2021 yılına Resmi Gazete’de yayınlanan ve polis, MİT ve Jandarma’nın TSK’ya ait silahları kullanabilmesinin önünü açan bir yönetmelik değişikliği ile girildi. Söz konusu değişiklik şu şekilde tanımlanıyor: “Milli güvenlik, kamu düzeni ve kamu güvenliğini ciddi şekilde tehdit eden terör, toplumsal olaylar ve şiddet hareketlerinin meydana gelmesi durumunda veya emniyet ve asayişin zorunlu kıldığı diğer hallerde, idareler taşınır mallarından taşıt dâhil diğer idarelerce ihtiyaç duyulan malları, … ilgili Bakanın onayı ile herhangi bir şarta bağlı olmaksızın birbirlerine bedelsiz devredebilir”

Satırlar.
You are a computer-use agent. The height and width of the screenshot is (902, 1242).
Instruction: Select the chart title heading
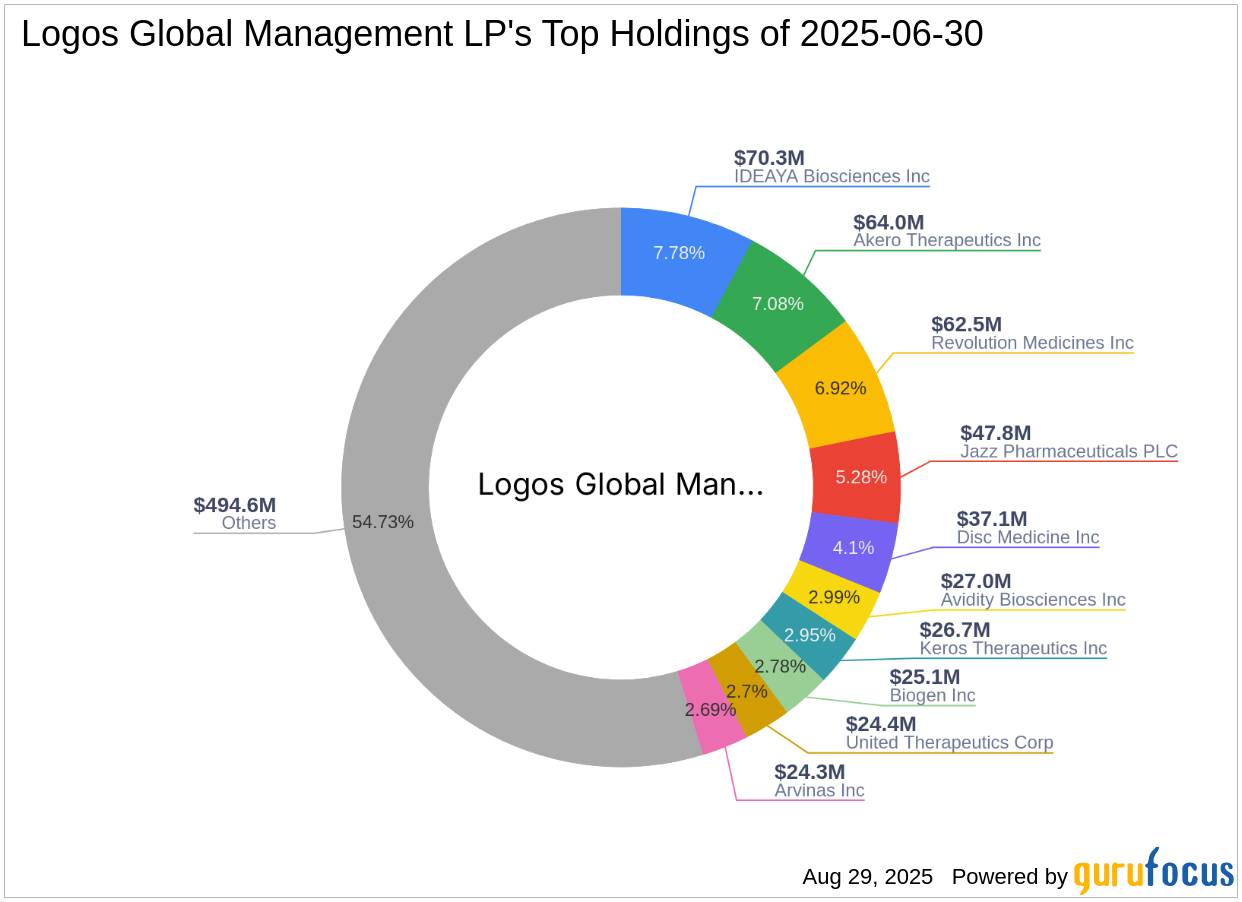(502, 33)
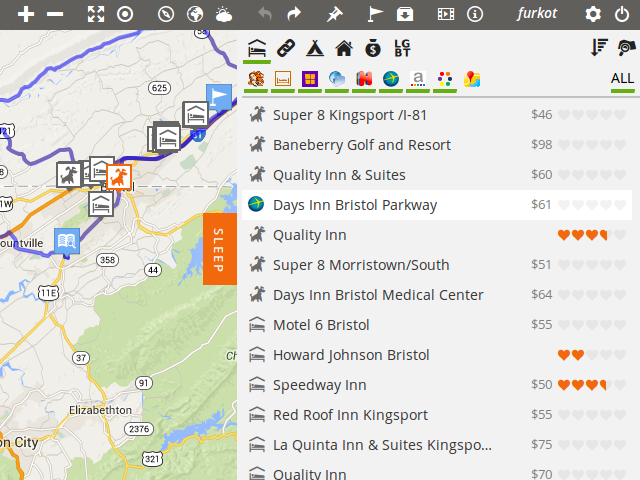Click the Speedway Inn heart rating
This screenshot has width=640, height=480.
click(583, 385)
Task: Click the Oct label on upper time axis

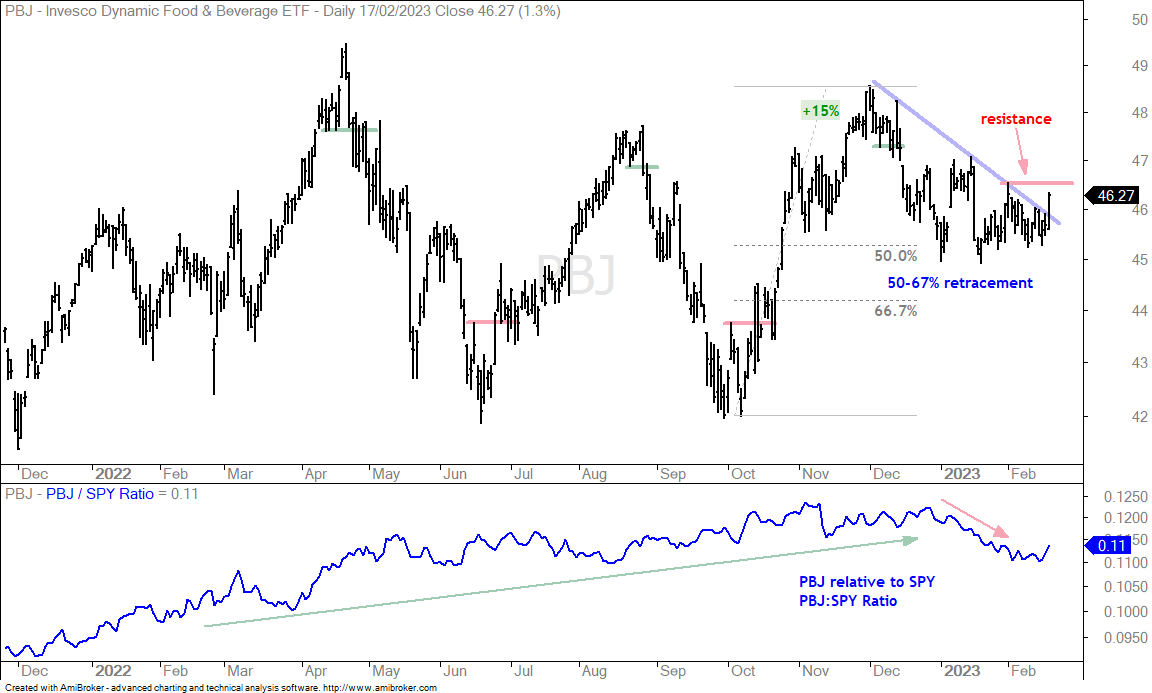Action: tap(743, 474)
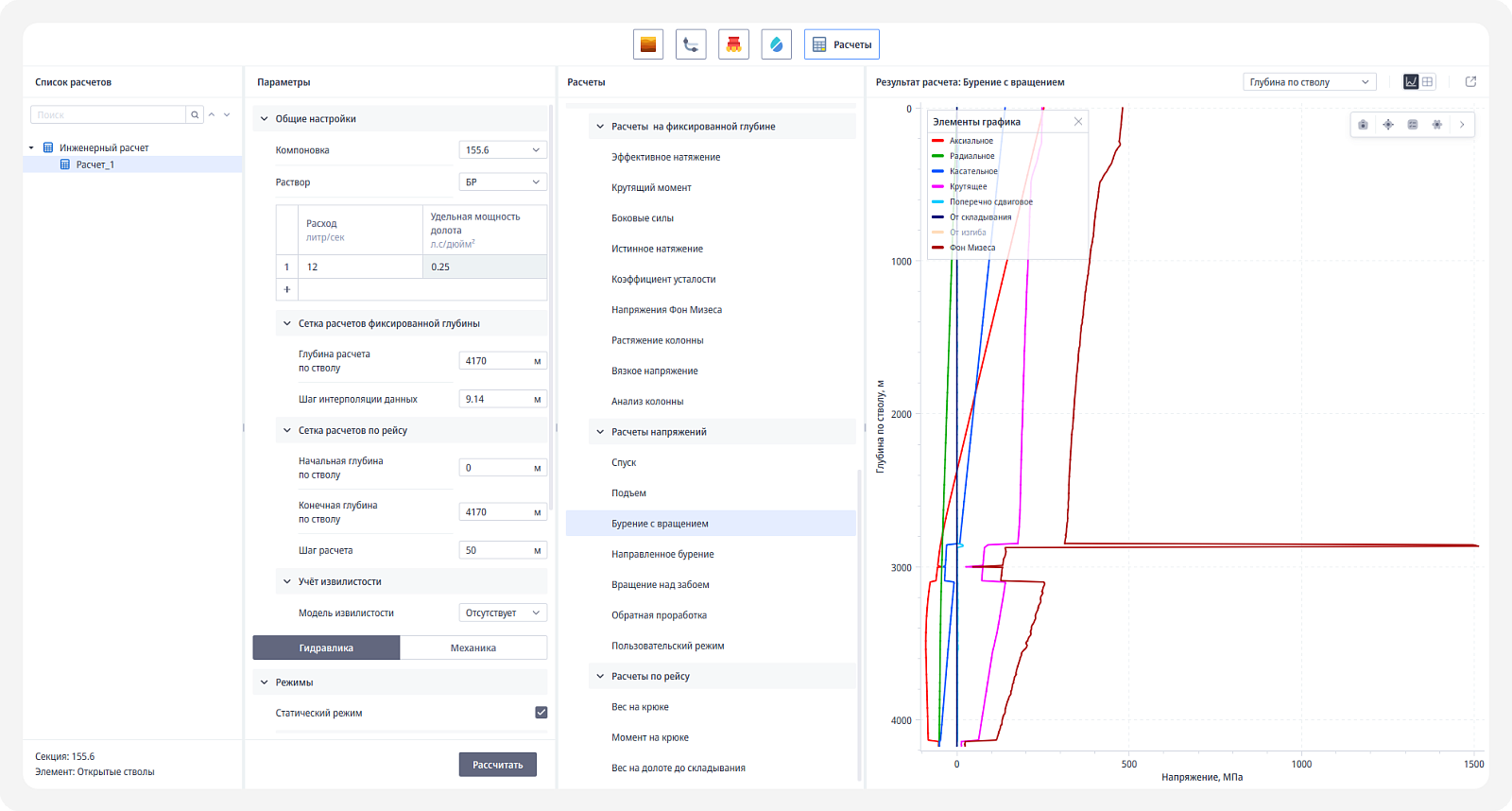Switch result view to chart mode
This screenshot has width=1512, height=811.
pyautogui.click(x=1411, y=82)
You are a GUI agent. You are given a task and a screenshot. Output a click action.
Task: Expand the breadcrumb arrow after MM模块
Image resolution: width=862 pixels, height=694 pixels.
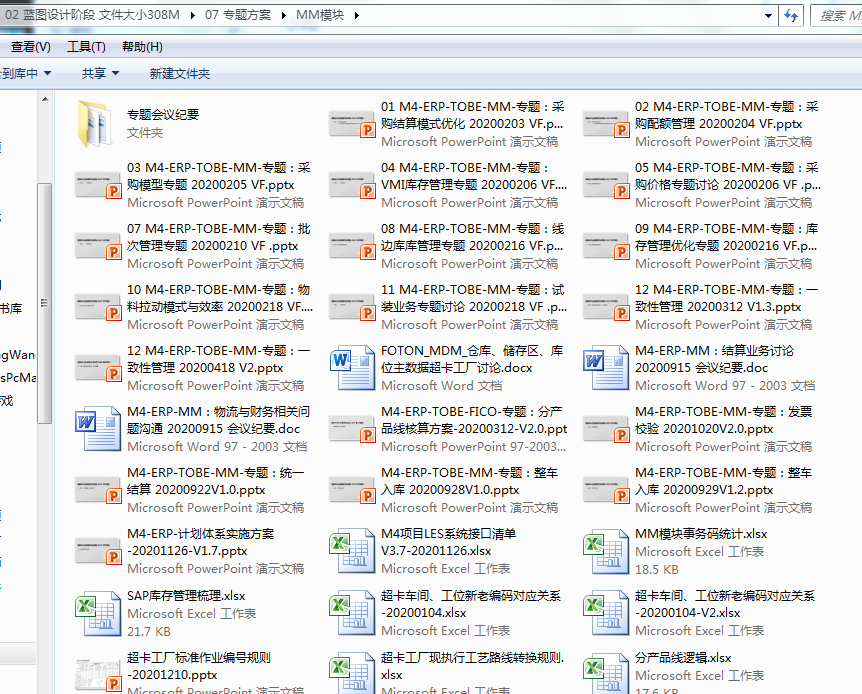pyautogui.click(x=357, y=16)
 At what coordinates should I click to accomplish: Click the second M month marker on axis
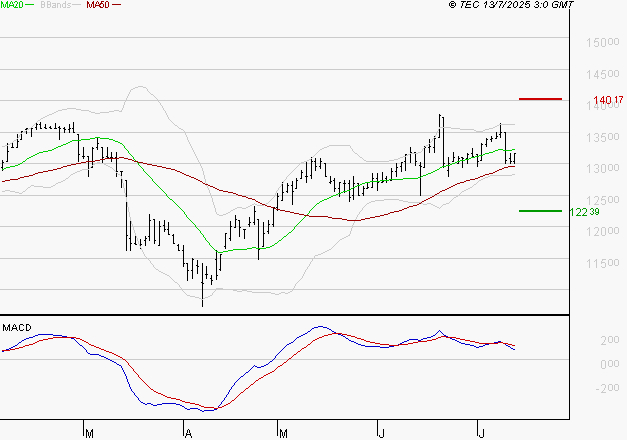click(x=283, y=434)
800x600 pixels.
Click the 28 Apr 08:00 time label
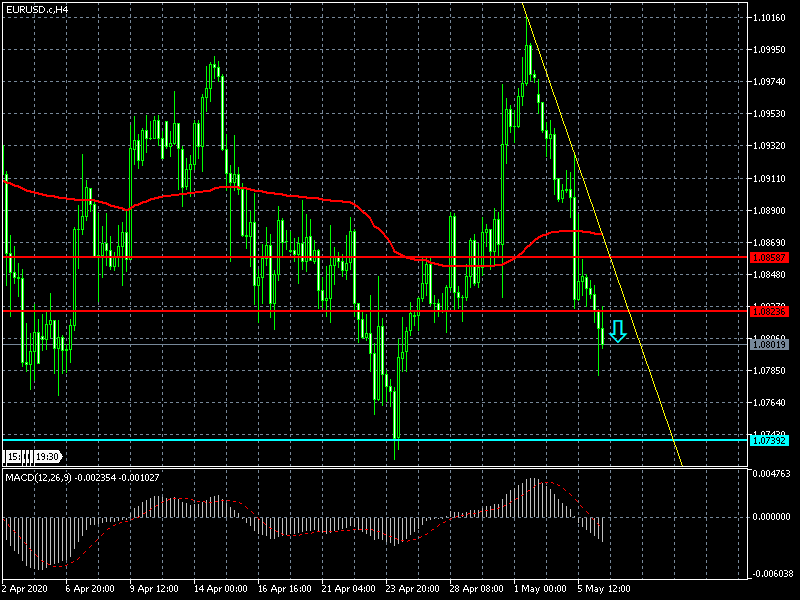click(x=476, y=588)
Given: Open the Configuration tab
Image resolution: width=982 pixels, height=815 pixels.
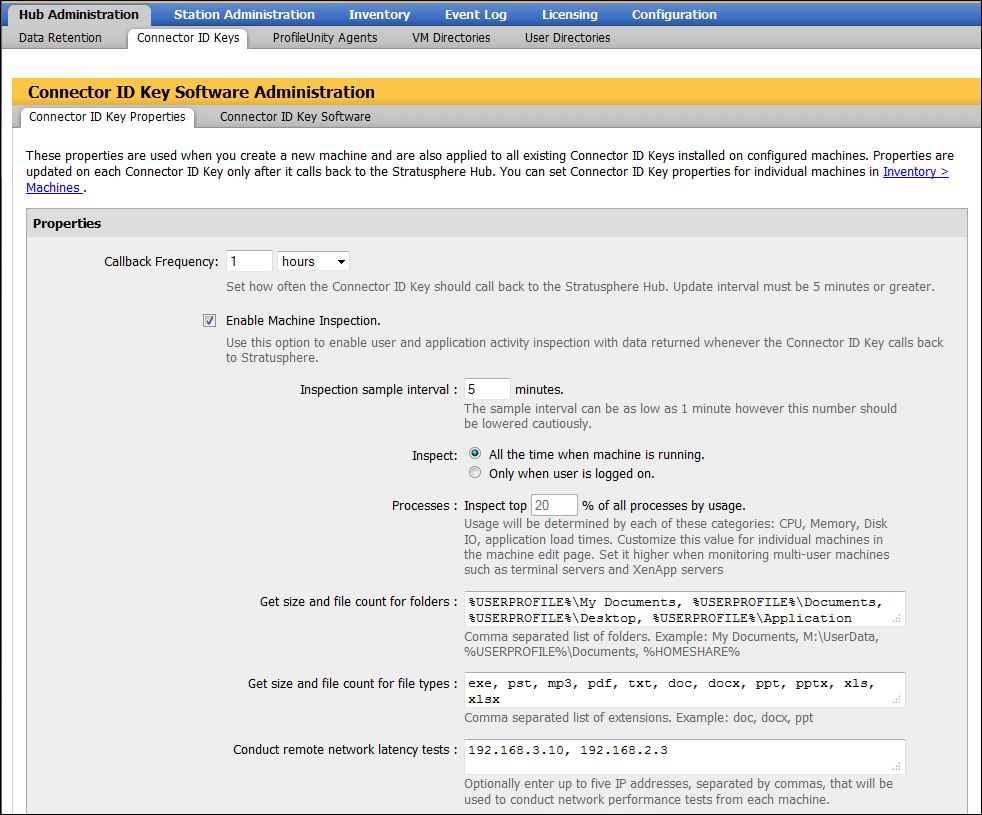Looking at the screenshot, I should pos(673,15).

Görev. Çıkarılan metindeki şu cümleyi İngilizceye çevirin: “2021 yılına Resmi Gazete’de yayınlanan ve polis, MİT ve Jandarma’nın TSK’ya ait silahları kullanabilmesinin önünü açan bir yönetmelik değişikliği ile girildi.”

Çıktı. The year 2021 began with a regulation amendment, published in the Official Gazette, that cleared the way for the police, MİT and the Gendarmerie to use weapons belonging to the TSK.